Renowned for its European design, the Exhibition Hall quickly became a Hiroshima landmark used for displaying and selling local goods, art exhibitions, expositions, and more. In 1933, it was renamed the Hiroshima Prefectural Industrial Promotion Hall.
August 6, 1945 -- at 8:15 am, a single atomic bomb instantly rendered the buildings in downtown Hiroshima to rubble and ash. The Hiroshima Prefectural Industrial Hall, a mere 160 meters from the hypocenter, was severely impacted by both the initial blast and heat rays, concentrated, high-powered rays of thermal energy, which melted the copper covering the dome and set the entire roof ablaze. The bomb exploded just above the dome of the building, funneling the blast through the melted dome and into the interior, gutting the inside but sparing the walls you see today. No one in or around the building escaped alive.

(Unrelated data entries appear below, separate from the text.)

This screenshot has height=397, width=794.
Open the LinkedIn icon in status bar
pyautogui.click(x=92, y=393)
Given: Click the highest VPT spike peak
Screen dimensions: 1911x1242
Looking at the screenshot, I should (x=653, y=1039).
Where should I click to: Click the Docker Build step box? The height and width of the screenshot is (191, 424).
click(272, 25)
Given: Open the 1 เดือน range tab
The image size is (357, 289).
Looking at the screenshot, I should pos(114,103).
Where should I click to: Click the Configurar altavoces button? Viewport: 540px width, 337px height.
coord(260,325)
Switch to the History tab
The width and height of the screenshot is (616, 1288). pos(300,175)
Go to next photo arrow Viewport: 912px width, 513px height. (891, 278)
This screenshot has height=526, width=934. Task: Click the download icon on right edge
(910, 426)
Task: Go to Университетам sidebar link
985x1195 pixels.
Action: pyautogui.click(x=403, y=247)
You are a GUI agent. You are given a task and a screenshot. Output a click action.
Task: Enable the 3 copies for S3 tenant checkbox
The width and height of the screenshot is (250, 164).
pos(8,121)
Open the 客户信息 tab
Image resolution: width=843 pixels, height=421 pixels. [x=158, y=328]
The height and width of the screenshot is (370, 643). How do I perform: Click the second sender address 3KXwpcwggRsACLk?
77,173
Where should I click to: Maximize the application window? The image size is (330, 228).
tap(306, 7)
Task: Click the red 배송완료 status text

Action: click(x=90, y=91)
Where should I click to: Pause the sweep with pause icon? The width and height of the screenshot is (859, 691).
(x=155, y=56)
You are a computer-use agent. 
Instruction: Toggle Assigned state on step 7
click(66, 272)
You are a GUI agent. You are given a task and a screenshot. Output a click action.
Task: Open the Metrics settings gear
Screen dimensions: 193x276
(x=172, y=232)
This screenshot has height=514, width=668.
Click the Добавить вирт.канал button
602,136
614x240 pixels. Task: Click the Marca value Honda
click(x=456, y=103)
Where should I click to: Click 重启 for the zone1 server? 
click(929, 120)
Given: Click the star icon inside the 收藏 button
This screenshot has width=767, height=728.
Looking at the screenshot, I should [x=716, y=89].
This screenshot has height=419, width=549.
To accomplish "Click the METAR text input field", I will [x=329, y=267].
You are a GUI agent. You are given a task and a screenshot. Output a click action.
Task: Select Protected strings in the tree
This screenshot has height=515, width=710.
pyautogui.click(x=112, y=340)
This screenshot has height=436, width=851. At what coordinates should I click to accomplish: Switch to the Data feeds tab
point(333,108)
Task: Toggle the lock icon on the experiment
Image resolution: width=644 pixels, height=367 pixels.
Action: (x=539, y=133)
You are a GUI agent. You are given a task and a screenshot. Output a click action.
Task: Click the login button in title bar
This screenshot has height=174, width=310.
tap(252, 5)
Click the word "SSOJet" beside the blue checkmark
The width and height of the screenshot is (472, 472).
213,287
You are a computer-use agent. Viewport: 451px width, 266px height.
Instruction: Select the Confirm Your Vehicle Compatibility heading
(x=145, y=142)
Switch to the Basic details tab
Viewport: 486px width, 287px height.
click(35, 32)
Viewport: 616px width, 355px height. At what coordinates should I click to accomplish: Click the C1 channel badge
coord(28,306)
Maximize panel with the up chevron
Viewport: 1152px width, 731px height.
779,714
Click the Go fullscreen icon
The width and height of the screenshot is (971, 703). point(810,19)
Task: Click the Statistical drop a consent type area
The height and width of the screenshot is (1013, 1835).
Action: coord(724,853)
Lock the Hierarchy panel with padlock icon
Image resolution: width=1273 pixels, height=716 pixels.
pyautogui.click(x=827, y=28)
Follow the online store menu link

After the end of WWII, the dome, now merely a skeleton of bare steel framework, came to be called the Atomic Bomb Dome, a name born of the citizens of Hiroshima. Residents appealed for the preservation of the Dome as a raw example of the sheer destructive power and horror of nuclear weapons, and in 1967, their voices were heard and preservation of the Dome began. Preservation and maintenance efforts would continue in 1989, 2002, and 2015.
At the December 1996 UNESCO World Heritage Committee Meeting in Mérida, Mexico, the Atomic Bomb Dome became an official World Heritage Site.